Notice écrite en 1859.

La Dlle Riquet. – M. de Pressigny. –Tallard. – E Tutti Quanti.

Les poitrinaires n'étaient pas encore à la mode lorsque la Dlle Riquet fut enlevée à 19 ans, avec les, premières feuilles de sa dernière année et au crépuscule du matin, le 13 septembre 1760. Cette fille grêle, aux grands yeux bleus, avait déjà pris une retraite encore plus prématurée, comme danseuse de l'Opéra, et elle demeurait rue Croix-des-Petits-Champs. On lui avait connu le comte de Brancas, M. Rouillé d'Orfeuil et le baron de Vambre. Mais le plus honnête des soupirs qu'elle eût exhalés de sa vie était reçu, à l'heure suprême, par M. de Pressigny, fils de M. de la Maisonrouge, à qui nul ne le disputait plus. On vit ce jeune homme, rue des Enfants-Rouges, rentrer chez lui avant qu'il fit grand jour, comme après une nuit passée dans la débauche.

Dame ! il avait les yeux bien gros. Quelqu'un s'en aperçut et se demanda s'il n'avait pas perdu au pharaon plus que la fortune de son père.

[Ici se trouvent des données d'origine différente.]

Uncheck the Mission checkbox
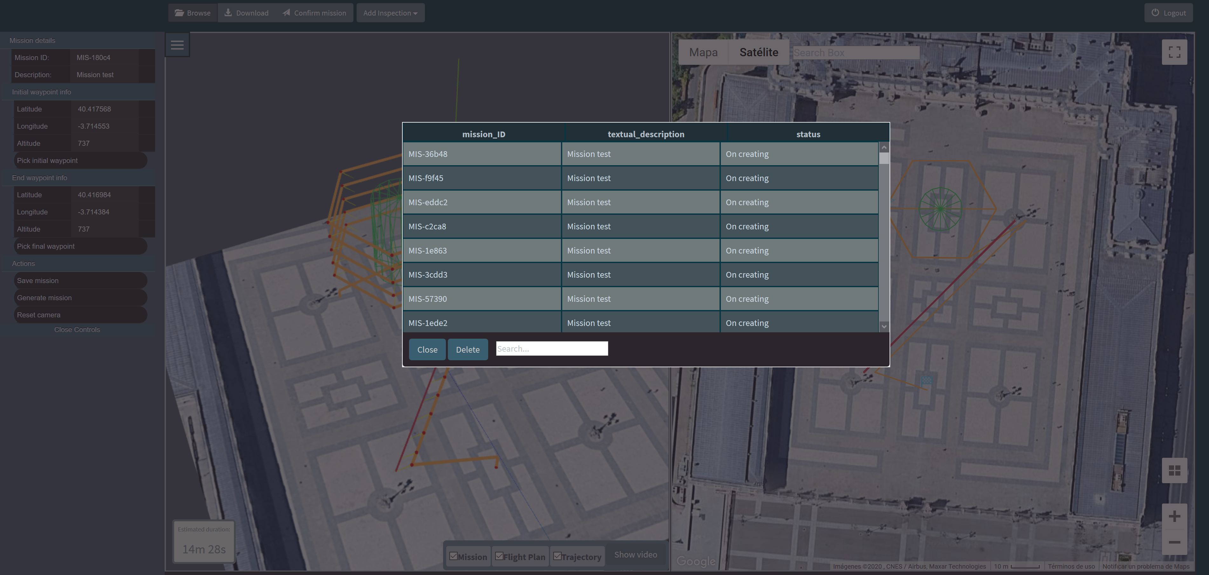The height and width of the screenshot is (575, 1209). 453,556

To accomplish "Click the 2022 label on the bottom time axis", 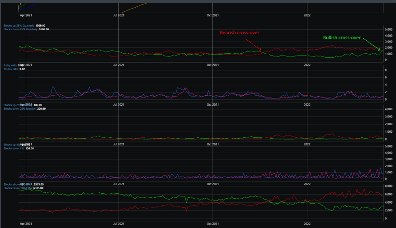I will click(x=307, y=224).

Comment deviner qu'il venait d'assister, tout seul, aux derniers moments de la petite masque, ange du libertinage, qui, dans son incessante crainte d'être trompée par un amant, prenait toujours, la première de l'avance ? La mort est seule à ne jamais pardonner ! M. de Brancas héritait, par le fait, d'un contrat de rente viagère de 2, 000 livres, constituée par lui à la défunte, et celle-ci laissait encore une petite fortune à sa propre famille, en mobilier et en diamants.

Or cette Dlle Riquet, qui avait eu toujours à soutenir sa grand mère, avec l'amant de sa mère et une tante n'était pas tout à fait comme feu Marie Duplessis, la véritable Dame aux Camellias ; elle ne s'affichait pas tous les soirs dans quelque théâtre, souvent avec un bouquet blanc, qui signifiait appel à tout venant, huit jours par mois avec un bouquet rouge, qui voulait dire : Vous repasserez. La maîtresse inconstante de Pressigny jouissait, bien au contraire, d'une réputation relative de décence, qui faisait naître plus d'estime que ses faveurs ne tuaient d'amour, et elle fût devenue millionnaire, en dépit de ses grosses dépenses, sans se donner pour de l'argent à ce dernier, en le comptant comme appoint, elle croyait faire assez d'honneur !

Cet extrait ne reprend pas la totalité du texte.